Un dolore incolmabile
La vita di Elena Cecchettin è stata irrimediabilmente segnata dalla tragica perdita della sorella Giulia, vittima di femminicidio. In un’intervista rilasciata al settimanale ‘Grazia’, Elena condivide il suo dolore e le sue riflessioni su come affrontare un futuro senza la persona più importante della sua vita.
“Giulia era la persona più importante della mia vita,” confessa Elena. “Una parte di me ci pensa sempre, ma se continuo a pensarci continuamente non riesco ad andare avanti. Dovrò smetterla, ma temo di mancarle di rispetto, non pensando più a lei ogni momento.”

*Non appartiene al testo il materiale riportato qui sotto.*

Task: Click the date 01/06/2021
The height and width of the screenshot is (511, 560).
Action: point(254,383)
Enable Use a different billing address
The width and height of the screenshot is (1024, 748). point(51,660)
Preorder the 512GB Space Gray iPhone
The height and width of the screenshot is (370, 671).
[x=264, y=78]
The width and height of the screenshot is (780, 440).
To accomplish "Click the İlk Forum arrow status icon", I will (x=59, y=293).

Affrontare il lutto e guardare avanti
Nonostante il dolore lancinante, Elena cerca di trovare la forza per andare avanti, consapevole che Giulia vorrebbe vederla affrontare la vita ricordandola con affetto, ma senza rimanere intrappolata nel lutto. “Ma è difficile andare avanti, perché lei era la mia quotidianità, e tutta la mia quotidianità è stata stravolta”, ammette.

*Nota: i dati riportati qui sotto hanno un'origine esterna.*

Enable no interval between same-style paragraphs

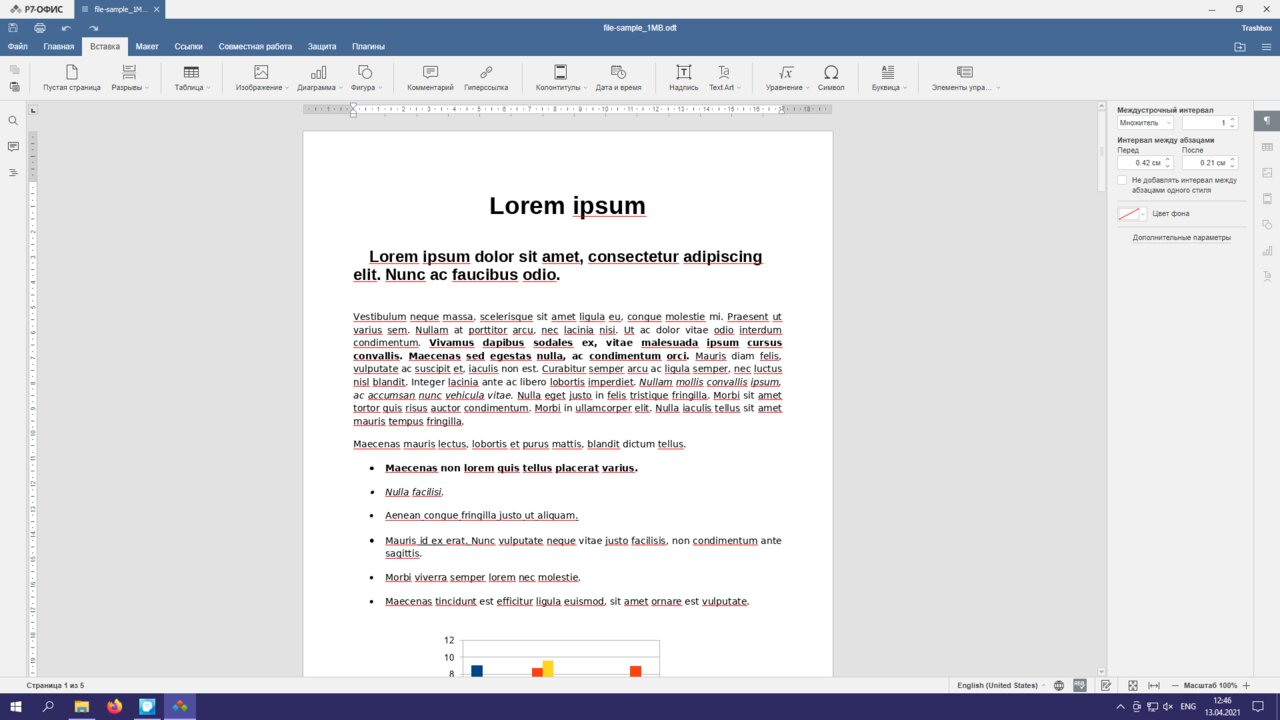click(1122, 180)

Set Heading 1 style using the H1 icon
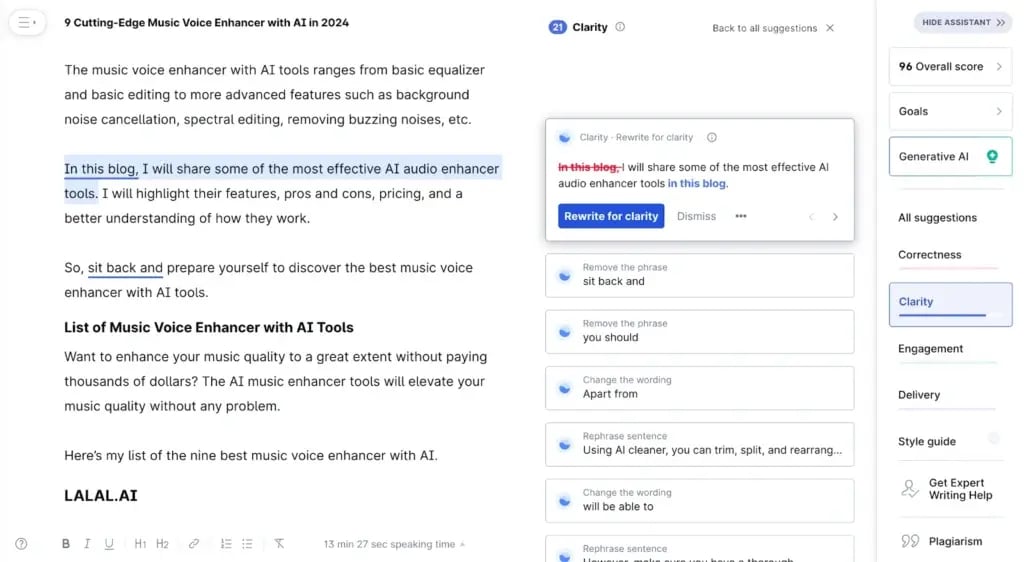coord(140,544)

Elena, che sta proseguendo i suoi studi all’estero, si interroga costantemente su cosa avrebbe potuto fare diversamente per impedire la tragedia. Tuttavia, il confronto con esperti di femminicidio le ha dato conforto, rassicurandola che nulla avrebbe potuto cambiare il destino di Giulia.

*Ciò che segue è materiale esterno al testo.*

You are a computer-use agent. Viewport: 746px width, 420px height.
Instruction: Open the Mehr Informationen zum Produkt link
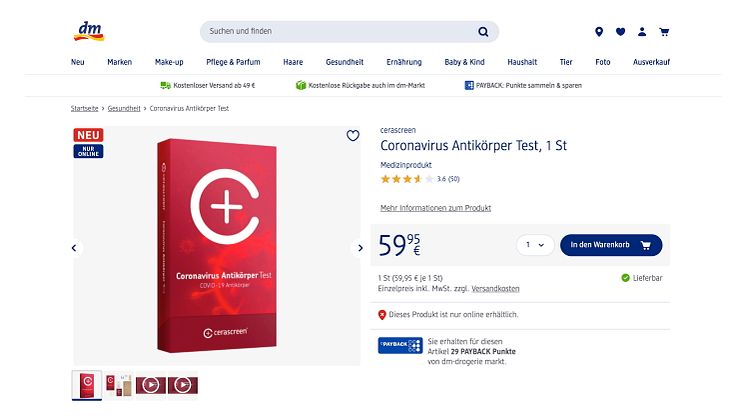tap(435, 208)
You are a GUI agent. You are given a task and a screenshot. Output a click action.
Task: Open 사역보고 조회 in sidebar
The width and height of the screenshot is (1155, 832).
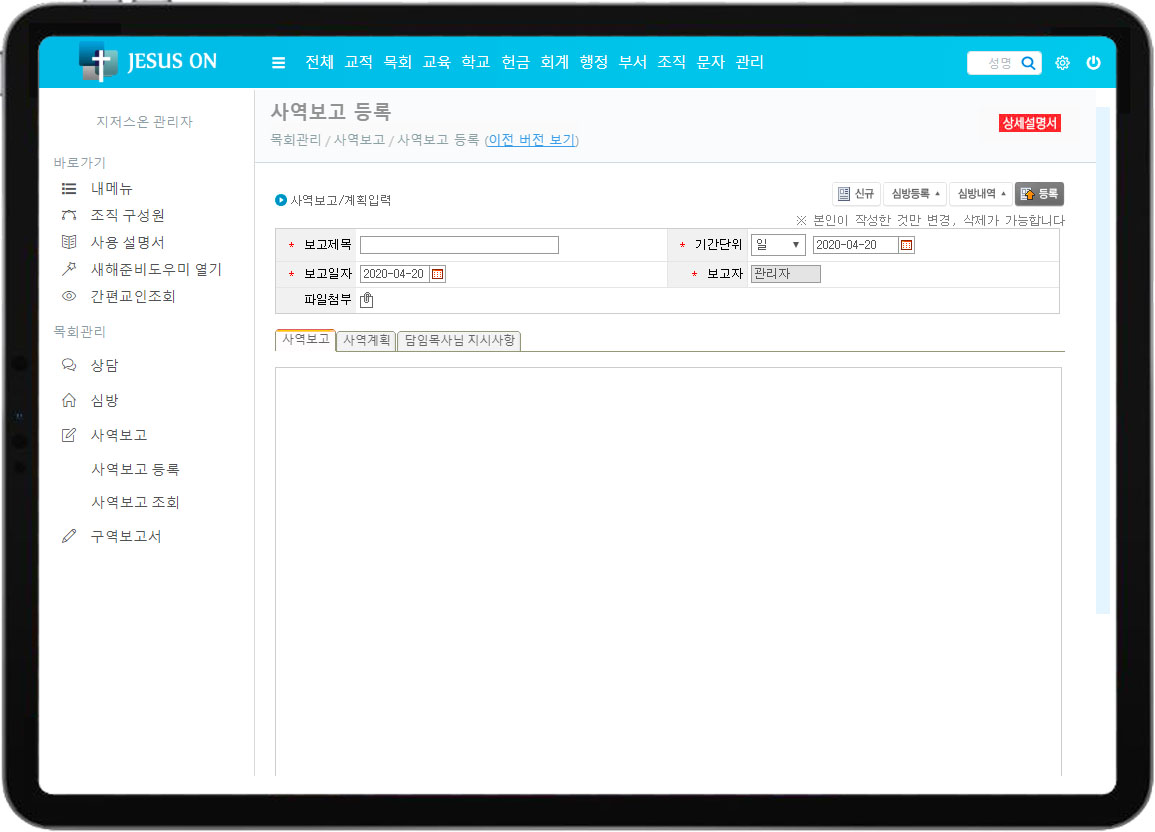(135, 502)
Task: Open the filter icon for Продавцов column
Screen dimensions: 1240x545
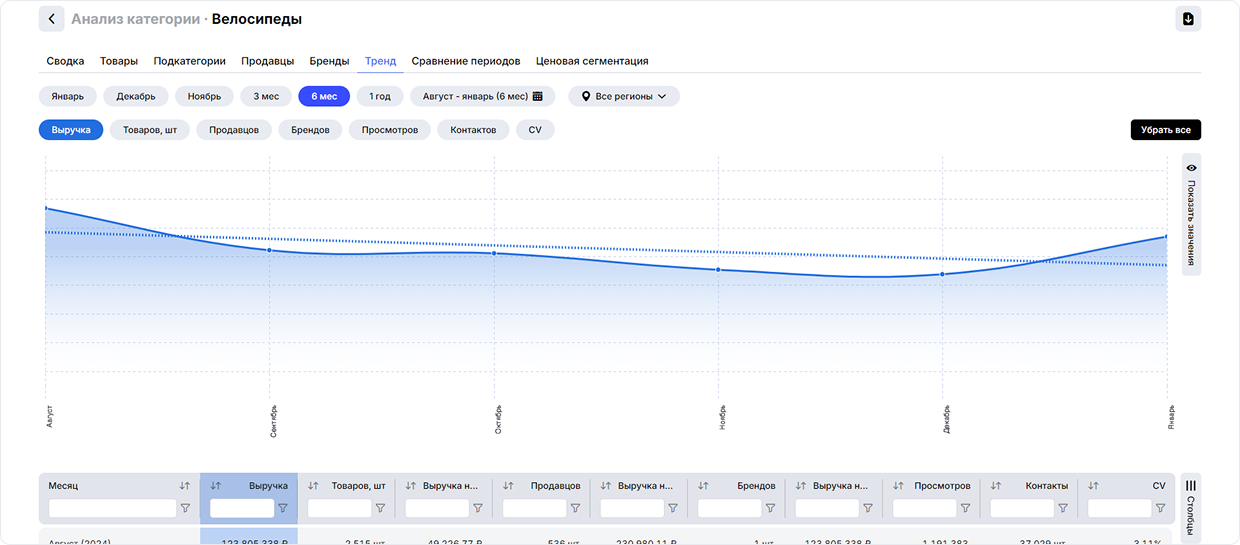Action: (575, 508)
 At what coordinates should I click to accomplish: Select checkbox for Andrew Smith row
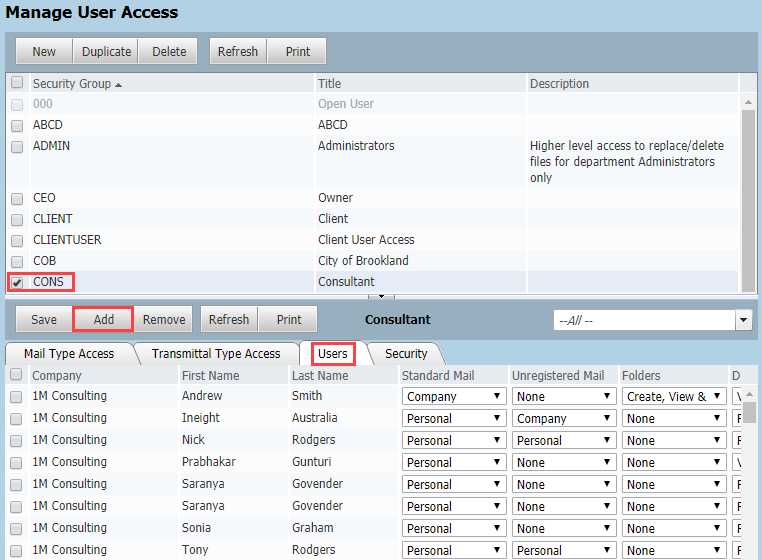[17, 397]
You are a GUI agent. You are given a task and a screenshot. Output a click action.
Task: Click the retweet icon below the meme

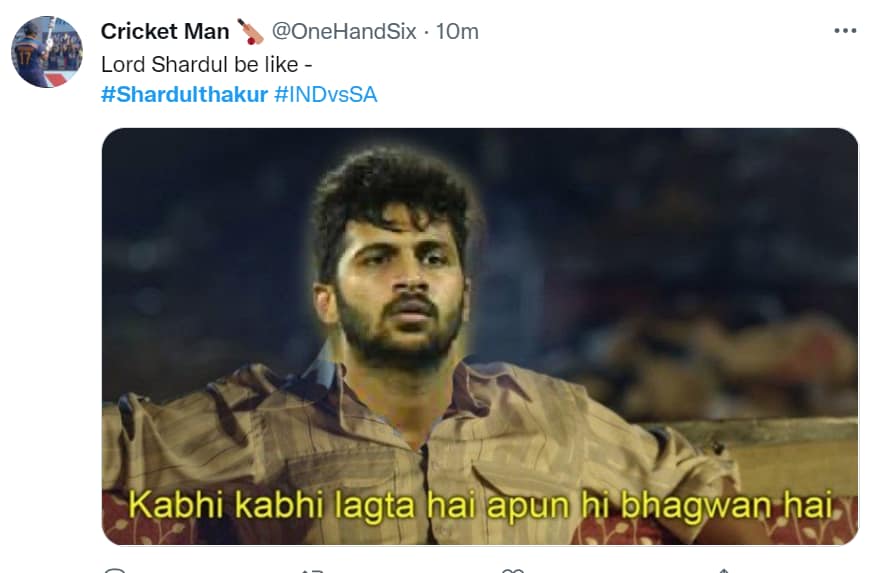coord(312,570)
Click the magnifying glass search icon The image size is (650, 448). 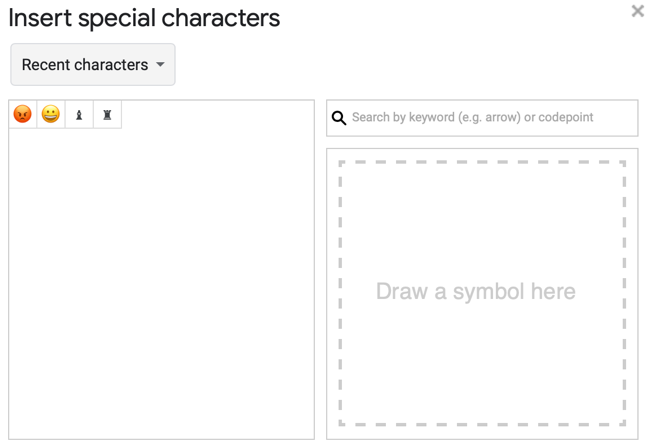click(x=339, y=118)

Decostruire la mentalità maschilista
Elena Cecchettin è diventata una voce importante nella lotta contro la violenza di genere. Nell’intervista, sottolinea la necessità di un lavoro di decostruzione della mentalità maschilista, una mentalità che, secondo lei, è inculcata dalla società, dalla televisione e da ogni contesto, e da cui tutti gli uomini traggono vantaggio.
“Se sei un uomo minimamente corretto vieni considerato buono. Nessuno pensa che, se una donna non è violenta, sia una donna buona. E, quando una donna alza la voce perché le viene mancato di rispetto, diventa automaticamente una pazza, feroce”, afferma Elena.
Il privilegio maschile e la responsabilità
Elena Cecchettin lancia un appello agli uomini, invitandoli a comprendere il privilegio di cui godono e a utilizzarlo per lottare per chi non ce l’ha. “Gli uomini devono capire che hanno un privilegio. Tutti, anche chi si batte contro la violenza di genere, anche mio padre e mio fratello. Il privilegio non ti rende malvagio, ma devi imparare a usarlo per lottare per chi non ce l’ha. Quando lo si capisce è l’inizio del cambiamento”, conclude.
Un appello alla responsabilità collettiva
La testimonianza di Elena Cecchettin è un grido di dolore, ma anche un appello alla responsabilità collettiva. La sua lucidità nell’analizzare le dinamiche del femminicidio e nel denunciare la mentalità maschilista è un contributo prezioso per la lotta contro la violenza di genere. È fondamentale che la società intera si impegni a decostruire stereotipi e pregiudizi, promuovendo una cultura del rispetto e della parità tra uomini e donne. Solo così potremo onorare la memoria di Giulia e di tutte le vittime di femminicidio.